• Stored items
▬▬▬
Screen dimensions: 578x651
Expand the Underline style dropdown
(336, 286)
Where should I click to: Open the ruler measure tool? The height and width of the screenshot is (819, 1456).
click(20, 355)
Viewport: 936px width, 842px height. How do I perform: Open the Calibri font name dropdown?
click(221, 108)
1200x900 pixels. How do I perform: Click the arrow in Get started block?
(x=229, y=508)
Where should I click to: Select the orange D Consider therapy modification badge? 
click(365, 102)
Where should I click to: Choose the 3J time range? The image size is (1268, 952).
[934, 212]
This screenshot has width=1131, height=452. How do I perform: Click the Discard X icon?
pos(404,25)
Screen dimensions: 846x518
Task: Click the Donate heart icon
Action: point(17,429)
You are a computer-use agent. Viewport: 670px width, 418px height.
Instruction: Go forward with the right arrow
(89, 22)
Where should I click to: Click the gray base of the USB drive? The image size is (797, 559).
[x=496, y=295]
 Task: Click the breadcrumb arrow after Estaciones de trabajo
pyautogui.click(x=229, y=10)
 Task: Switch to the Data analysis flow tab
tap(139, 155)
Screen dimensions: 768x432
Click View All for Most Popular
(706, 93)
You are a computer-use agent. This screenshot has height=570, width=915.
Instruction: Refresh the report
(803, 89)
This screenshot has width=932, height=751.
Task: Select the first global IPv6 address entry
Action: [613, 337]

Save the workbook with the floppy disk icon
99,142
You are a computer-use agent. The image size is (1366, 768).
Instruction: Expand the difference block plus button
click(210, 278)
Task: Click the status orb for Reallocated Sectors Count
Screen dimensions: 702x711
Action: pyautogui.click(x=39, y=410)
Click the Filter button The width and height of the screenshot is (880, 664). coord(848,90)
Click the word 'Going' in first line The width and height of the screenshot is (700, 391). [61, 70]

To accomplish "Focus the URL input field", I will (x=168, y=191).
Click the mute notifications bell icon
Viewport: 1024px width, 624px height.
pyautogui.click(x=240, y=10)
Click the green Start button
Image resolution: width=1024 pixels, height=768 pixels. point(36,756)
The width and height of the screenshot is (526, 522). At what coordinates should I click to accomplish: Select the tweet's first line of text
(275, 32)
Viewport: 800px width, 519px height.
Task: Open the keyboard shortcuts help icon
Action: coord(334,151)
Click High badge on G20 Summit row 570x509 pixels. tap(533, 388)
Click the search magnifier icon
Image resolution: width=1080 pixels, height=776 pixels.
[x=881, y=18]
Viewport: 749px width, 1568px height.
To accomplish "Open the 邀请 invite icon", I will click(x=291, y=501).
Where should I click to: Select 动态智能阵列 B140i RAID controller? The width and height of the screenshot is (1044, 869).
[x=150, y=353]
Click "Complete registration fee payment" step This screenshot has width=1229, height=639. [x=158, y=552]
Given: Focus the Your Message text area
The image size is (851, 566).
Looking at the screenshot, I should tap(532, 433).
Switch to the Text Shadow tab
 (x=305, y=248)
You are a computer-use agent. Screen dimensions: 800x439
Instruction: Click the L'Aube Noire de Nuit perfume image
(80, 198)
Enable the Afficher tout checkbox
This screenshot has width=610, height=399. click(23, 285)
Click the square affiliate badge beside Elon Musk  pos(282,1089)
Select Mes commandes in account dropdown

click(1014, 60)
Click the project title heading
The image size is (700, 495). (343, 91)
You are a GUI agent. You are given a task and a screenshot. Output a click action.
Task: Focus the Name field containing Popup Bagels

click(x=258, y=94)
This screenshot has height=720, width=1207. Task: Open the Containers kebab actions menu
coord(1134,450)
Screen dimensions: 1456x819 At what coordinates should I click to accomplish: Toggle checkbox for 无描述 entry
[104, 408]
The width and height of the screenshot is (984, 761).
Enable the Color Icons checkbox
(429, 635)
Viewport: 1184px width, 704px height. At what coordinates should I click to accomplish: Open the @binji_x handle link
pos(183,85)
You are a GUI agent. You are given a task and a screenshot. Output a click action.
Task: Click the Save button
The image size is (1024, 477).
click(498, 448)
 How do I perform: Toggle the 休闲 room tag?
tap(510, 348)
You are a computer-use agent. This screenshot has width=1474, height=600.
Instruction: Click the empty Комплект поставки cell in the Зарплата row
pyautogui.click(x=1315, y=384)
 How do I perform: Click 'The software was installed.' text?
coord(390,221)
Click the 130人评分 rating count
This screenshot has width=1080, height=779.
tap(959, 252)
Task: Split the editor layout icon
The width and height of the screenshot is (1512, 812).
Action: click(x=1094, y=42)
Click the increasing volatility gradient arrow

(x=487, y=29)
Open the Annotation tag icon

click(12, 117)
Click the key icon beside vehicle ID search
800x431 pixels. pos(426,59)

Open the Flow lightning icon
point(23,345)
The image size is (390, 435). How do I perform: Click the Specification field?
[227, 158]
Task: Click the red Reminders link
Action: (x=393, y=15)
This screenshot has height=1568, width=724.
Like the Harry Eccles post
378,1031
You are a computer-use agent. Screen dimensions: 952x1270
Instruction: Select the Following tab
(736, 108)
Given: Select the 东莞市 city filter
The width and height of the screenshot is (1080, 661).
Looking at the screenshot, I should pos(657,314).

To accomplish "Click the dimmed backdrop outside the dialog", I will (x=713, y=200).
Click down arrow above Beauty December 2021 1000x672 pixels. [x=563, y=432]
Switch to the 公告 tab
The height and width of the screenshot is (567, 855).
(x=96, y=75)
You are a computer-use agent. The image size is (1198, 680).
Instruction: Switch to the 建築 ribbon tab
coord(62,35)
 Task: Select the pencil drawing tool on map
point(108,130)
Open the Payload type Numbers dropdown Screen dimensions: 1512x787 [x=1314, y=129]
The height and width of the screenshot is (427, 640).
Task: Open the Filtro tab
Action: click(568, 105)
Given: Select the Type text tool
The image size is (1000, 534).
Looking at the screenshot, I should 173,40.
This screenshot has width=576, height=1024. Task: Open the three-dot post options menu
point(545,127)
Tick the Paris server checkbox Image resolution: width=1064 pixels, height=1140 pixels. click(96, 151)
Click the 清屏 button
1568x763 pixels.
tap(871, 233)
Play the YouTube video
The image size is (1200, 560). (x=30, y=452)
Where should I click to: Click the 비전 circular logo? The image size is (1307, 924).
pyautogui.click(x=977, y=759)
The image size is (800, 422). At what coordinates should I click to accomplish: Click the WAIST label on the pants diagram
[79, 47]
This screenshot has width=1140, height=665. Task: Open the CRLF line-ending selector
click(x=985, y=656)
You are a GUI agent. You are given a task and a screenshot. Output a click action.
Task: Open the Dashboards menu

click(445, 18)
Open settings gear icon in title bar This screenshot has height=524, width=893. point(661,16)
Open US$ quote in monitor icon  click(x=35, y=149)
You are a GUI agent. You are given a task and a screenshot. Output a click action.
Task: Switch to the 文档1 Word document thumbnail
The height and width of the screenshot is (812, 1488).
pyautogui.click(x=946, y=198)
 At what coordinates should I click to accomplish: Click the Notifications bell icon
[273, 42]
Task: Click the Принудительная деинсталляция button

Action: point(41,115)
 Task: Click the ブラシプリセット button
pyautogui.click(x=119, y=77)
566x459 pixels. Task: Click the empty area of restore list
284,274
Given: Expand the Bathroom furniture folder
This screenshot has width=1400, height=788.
▬▬▬
• Task statement
Set apart and copy each line of the records that holds the word "will".

• Result for this exercise
To accomplish "Focus the URL input field", I will (x=168, y=191).
To accomplish "Open the 邀请 invite icon", I will click(x=291, y=501).
To accomplish "Click the dimmed backdrop outside the dialog", I will (x=713, y=200).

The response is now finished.